Here's the 'official' crash test photo - as released by the VW Germany media department.
*Eos Crash Test*


----------



## owr084 (Nov 15, 2004)

*Re: EOS crash photos... (gilesrulz)*


_Quote, originally posted by *gilesrulz* »_
I can't seem to figure out what happened in that wreck, but I sure am glad I wasn't in that tissue box on wheels that ended up in the weeds.









_Modified by gilesrulz at 8:35 PM 1-2-2007_

It does not take a rollover to trigger the ROP. All it takes is for the computer to sense that the car might or is going to rollover. In this case, the car may have gone up on two wheels, the computer thought rollover and fired the ROP. But, the car corrected itself and came back down on 4 wheels.
Looking at the other pictures, I'm thinking when the car hit or was hit by another vehicle on the front left, it rolled sharply to the right...

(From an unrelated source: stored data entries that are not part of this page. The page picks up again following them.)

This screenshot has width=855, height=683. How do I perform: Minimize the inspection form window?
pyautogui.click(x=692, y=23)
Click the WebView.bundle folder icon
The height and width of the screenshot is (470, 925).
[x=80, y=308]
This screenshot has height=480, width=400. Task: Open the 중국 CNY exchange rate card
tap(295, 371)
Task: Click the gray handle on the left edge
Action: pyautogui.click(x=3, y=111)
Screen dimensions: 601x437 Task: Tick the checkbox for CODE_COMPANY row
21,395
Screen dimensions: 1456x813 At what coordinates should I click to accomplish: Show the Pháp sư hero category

_Modified by owr084 at 8:20 AM 1-3-2007_


----------



## gilesrulz (Nov 2, 2006)

*Re: EOS crash photos... (owr084)*

Well what I meant was that the crash didn't make a lot of sense because the Eos was damaged on the front left and the tissue box was destroyed on the right rear. But looking at it this morning, it looks like the Eos came tearing around the corner only to find the tissue box moseying along, and rear-ended it, sending it into the weeds on the other side of the road.


----------



## ialonso (Aug 26, 2006)

In the picture the Dummy does not appear to be wearing a seat belt. What's up with that ?


----------



## emdeesee (Nov 17, 2006)

In the photo of the Orange Eos, it looks like the rear window is pushed up because of the Roll Over Protection. No?
Would that mean that if the airbags go off so do the Roll Over Protection bars?


----------



## PanEuropean (Nov 3, 2001)

*Re: (ialonso)*


_Quote, originally posted by *ialonso* »_In the picture the Dummy does not appear to be wearing a seat belt. What's up with that ?

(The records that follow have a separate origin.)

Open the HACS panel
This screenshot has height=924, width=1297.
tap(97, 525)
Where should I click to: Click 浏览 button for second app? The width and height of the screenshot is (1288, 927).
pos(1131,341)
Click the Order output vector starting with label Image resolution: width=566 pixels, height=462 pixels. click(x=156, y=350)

That's why they call him a dummy.


----------



## PanEuropean (Nov 3, 2001)

*Re: (emdeesee)*


_Quote, originally posted by *emdeesee* »_Would that mean that if the airbags go off so do the Roll Over Protection bars?

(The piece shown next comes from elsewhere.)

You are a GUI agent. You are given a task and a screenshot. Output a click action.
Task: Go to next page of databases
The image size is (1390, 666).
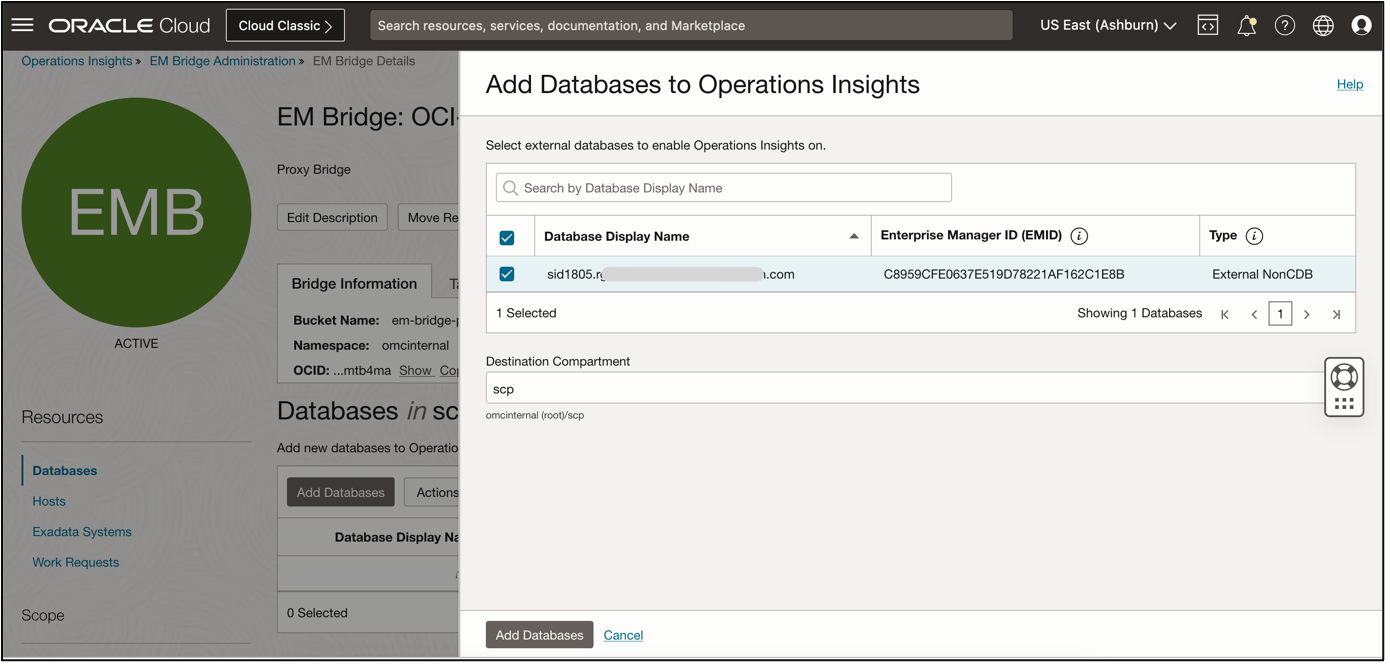[x=1307, y=314]

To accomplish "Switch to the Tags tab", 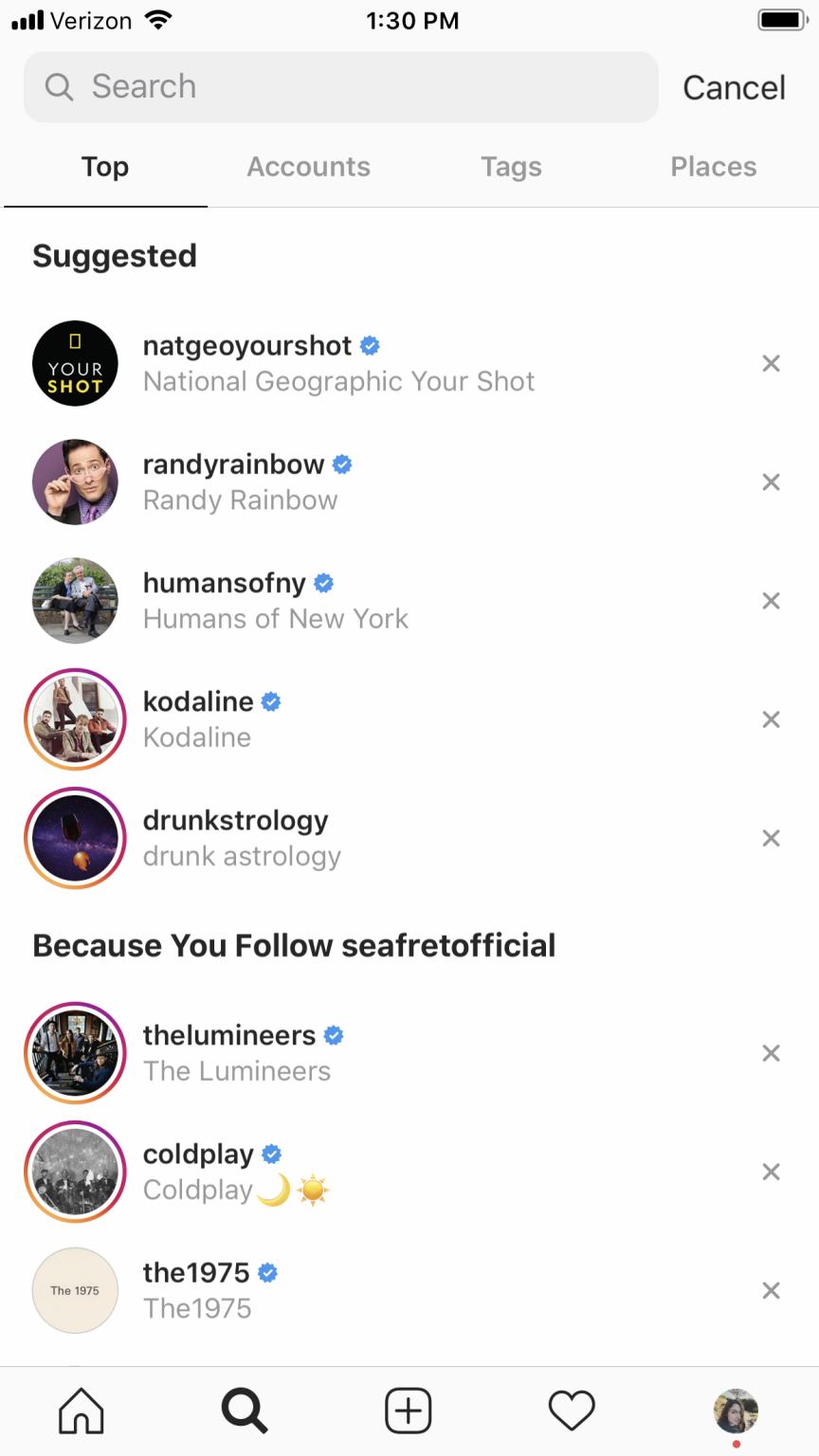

I don't know the answer to that, but unless one of us finds something in writing from VW that explains what the system logic is, it might be best to not speculate either way. The airbag system logic in contemporary cars is very, very sophisticated - not only does it decide which airbags to fire off (based on where the impact is, the speed of the vehicle, and other inputs), it also decides what level of energy to put into the airbag detonation - this in the case of cars with newer, two-stage airbags.
I had a fender-bender with my Phaeton about 18 months ago, and the airbags did NOT go off. I am glad that they did not, because I had my seat belt on and would not have benefited from the airbag. I have often wondered if the airbag would have gone off if I had NOT been wearing the seatbelt.
Michael


----------



## Freund (Jul 3, 2002)

*Re: (PanEuropean)*

As Michael says - we should not speculate.
We neither know the speed that was used in this crashconfiguration nor the purpose of the test.
We can tell:
It´s a RHD (Right Hand Drive) EOS
The Driver (right side







) is wearing a seatbelt
It´s a 100% FtW (Flat to Wall) crash (no offset)
As cars have to be tested under all circumstances and for every law in whatever country they will be sold in - this is one of hundreds.
(Propably for Japan/ Australia/ UK or South Africa not to forget NZ and so on´n on)
Fact is (as on the New Beetle Convertible, the A4 Cab. and many competitioners) whenever the Frontairbags will deploy - the RollOverProtectionBars will also launch.
This is a protective instrument to be ready for the worst case - every accident/ crash could be different - millions of harmful ways you don´t want to go.
Your manual will also tell you that fact








Here you have the "before" picture of this particular crash.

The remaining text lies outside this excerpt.